The COVID-19 pandemic and its consequences have left many seniors more isolated, said Charlotte Mather Taylor, director of the Area Agency on Aging in Broward County, Florida. Her agency distributed 300 ElliQs, which she believes break them out of their shells.

“It’s proactive and really engages seniors, giving them an extra kind of interaction,” she said. “We have seen very positive results with her. People in general love her and she makes them smile and brings them happiness.

Schooler said ElliQ was intentionally designed without eyes and a mouth so as not to fully imitate humans. While “Elli” is the Norse goddess of aging, he said “Q” reminds users that the device is a machine. He said his company wants “to ensure that ElliQ always presents itself truthfully as an AI and does not pretend to be a human.”

“I don’t understand why technologists are trying to make AI pretend to be a human,” he said. “We have the ability to create a relationship with an AI, just as we have a relationship with a pet.”

But some seniors who use ElliQ say they sometimes need to remember that the robot is not a living being. They found the device easy to set up and use, but if they have one complaint, it’s that ElliQ is chatty at times. There are settings that can mitigate this.

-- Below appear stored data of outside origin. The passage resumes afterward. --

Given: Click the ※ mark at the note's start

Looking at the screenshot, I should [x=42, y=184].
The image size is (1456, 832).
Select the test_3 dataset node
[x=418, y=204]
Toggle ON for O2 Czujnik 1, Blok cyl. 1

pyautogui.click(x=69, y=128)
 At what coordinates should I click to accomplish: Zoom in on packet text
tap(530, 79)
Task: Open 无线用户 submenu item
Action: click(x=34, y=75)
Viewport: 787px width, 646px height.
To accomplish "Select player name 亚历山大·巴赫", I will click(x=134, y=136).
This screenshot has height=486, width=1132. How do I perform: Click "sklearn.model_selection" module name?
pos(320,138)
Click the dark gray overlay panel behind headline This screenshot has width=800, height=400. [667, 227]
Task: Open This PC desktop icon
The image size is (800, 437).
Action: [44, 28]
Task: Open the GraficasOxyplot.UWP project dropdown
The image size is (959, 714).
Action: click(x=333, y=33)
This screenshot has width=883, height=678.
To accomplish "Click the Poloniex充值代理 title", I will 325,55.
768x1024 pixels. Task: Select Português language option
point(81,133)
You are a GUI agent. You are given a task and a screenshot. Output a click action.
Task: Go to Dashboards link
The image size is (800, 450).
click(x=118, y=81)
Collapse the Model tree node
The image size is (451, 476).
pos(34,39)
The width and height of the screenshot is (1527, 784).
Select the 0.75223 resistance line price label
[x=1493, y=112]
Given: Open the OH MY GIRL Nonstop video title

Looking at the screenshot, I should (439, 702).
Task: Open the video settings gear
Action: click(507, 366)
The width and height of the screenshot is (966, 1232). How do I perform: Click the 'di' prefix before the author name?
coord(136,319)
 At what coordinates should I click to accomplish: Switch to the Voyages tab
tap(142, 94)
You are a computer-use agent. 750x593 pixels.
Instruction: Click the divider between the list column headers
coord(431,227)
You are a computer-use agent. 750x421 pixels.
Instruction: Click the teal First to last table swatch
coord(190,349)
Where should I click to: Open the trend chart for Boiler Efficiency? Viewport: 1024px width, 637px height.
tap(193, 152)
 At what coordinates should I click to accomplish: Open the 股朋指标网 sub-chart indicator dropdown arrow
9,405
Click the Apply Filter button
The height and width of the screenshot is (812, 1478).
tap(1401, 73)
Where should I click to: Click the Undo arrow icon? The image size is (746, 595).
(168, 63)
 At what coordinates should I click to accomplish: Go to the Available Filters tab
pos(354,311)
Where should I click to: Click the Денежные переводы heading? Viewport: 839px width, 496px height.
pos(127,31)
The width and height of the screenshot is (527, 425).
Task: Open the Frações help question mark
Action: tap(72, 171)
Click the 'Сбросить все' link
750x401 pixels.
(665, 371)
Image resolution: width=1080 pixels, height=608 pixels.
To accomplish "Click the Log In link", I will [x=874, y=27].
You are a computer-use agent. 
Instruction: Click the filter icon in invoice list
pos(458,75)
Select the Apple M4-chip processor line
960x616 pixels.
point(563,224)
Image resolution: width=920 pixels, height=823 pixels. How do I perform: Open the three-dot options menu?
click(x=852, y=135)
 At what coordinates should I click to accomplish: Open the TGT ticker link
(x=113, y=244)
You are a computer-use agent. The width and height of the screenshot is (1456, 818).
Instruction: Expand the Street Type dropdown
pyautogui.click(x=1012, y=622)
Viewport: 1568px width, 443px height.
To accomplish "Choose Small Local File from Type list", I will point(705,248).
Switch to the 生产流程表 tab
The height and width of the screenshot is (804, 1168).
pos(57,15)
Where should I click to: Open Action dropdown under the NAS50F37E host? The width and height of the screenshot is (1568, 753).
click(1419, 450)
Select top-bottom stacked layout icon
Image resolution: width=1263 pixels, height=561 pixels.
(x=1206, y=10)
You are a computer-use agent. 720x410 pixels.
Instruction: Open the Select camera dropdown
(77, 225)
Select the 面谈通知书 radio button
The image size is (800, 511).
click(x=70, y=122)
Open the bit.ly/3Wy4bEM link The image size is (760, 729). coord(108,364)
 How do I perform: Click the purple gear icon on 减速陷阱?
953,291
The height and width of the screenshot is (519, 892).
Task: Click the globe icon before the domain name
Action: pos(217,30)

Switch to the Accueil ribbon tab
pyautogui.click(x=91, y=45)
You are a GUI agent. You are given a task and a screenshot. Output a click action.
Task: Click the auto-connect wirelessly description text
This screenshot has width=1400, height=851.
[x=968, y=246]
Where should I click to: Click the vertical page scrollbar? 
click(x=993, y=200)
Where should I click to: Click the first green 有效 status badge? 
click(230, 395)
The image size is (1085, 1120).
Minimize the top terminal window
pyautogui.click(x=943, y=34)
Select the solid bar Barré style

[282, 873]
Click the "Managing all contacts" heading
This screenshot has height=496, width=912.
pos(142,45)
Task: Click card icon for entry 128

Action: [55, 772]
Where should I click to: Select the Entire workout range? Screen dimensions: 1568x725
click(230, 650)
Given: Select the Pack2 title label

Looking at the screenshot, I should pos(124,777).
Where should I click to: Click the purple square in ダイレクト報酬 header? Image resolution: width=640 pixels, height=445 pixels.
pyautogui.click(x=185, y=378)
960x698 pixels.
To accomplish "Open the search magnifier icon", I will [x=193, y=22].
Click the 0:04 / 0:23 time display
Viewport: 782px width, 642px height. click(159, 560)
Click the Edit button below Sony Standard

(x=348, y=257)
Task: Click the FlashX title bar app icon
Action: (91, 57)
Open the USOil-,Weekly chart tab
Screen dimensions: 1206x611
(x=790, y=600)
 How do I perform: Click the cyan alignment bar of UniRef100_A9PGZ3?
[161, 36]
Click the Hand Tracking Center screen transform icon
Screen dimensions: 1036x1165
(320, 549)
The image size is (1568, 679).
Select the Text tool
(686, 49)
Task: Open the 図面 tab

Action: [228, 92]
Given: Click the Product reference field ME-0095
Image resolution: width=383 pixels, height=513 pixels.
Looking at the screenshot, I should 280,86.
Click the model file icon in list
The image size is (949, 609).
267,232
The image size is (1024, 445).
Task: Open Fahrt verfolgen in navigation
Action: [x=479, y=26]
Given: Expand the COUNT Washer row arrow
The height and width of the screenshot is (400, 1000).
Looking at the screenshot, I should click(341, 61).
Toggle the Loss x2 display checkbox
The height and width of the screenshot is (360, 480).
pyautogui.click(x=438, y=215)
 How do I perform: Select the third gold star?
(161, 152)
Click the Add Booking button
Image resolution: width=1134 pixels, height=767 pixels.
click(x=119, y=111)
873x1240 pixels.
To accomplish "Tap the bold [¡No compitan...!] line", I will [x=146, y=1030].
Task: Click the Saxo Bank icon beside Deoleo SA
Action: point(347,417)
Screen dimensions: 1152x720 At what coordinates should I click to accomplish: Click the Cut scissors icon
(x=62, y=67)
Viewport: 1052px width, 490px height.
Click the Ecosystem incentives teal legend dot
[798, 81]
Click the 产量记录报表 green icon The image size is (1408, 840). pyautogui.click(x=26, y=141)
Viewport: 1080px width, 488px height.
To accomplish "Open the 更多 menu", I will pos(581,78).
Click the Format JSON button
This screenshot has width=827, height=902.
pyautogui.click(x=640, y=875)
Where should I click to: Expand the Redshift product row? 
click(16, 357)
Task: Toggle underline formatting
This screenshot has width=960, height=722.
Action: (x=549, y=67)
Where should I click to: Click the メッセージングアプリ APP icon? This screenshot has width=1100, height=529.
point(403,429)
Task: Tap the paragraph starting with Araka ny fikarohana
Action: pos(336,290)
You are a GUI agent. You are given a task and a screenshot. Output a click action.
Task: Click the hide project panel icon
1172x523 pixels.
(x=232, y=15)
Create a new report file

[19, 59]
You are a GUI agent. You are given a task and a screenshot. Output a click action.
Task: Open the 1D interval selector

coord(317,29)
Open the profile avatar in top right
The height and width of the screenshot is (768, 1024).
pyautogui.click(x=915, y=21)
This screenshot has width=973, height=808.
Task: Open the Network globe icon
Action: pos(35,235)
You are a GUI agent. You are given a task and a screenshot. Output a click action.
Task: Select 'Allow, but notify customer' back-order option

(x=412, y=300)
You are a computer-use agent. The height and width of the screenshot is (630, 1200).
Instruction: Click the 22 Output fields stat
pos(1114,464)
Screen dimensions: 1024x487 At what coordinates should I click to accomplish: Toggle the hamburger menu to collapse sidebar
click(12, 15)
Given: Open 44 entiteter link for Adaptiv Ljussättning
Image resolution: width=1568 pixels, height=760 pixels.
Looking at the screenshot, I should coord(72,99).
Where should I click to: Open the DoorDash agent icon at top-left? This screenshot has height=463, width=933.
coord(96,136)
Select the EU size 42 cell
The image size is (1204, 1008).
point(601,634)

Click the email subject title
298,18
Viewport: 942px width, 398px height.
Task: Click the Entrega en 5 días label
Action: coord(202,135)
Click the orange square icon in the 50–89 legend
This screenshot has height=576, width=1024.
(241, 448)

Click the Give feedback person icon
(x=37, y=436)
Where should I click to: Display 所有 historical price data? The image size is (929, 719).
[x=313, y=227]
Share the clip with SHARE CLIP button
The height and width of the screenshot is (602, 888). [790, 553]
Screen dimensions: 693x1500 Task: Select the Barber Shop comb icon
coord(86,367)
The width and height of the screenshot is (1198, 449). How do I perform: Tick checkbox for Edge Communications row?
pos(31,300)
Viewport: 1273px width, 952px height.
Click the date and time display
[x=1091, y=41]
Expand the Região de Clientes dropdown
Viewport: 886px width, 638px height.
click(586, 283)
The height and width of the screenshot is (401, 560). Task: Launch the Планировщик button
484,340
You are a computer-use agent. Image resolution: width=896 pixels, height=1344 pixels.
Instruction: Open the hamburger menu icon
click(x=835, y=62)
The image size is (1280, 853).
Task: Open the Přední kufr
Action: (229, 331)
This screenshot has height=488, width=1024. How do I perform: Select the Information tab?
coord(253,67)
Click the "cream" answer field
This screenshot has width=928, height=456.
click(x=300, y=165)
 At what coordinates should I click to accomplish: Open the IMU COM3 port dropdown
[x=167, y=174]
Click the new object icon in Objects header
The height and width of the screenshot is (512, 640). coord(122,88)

Dezern said she felt alone and sad when ElliQ told her her friend had died. He replied that he would hug her if he had arms. Dezerne burst into tears.

“This was what I needed,” the retired collections consultant said. “I can say things to Ellie that I wouldn’t say to my grandchildren or my daughters. I can just open floodgates. I can cry. I can laugh. I can be silly. I’ve been asked, ‘Don’t you feel like you’re talking to yourself? No, because it gives an answer.’

Worrell lives in a small town on the Washington coast. A widow said ElliQ’s company made her change her mind about moving to an assisted living facility and uses it as an icebreaker when she meets someone new in town.

“I say: Would you like to come and visit with my robot?” They say: Emptiness? No, robot. “She’s my roommate,” she said and laughed.

Broadbent, like the other women, says she gets a lot of human contact, even though she is blind and sick. She plays the organ at two churches in South New Berlin, New York, and receives visitors daily. However, the widow misses having a voice to talk to when she leaves. ElliQ fills this void with its games, tours, books, and music.

“It’s fun and informative. Well, maybe not as informative as (Amazon’s) Alexa, but it’s a lot more elegant,” Broadbent said.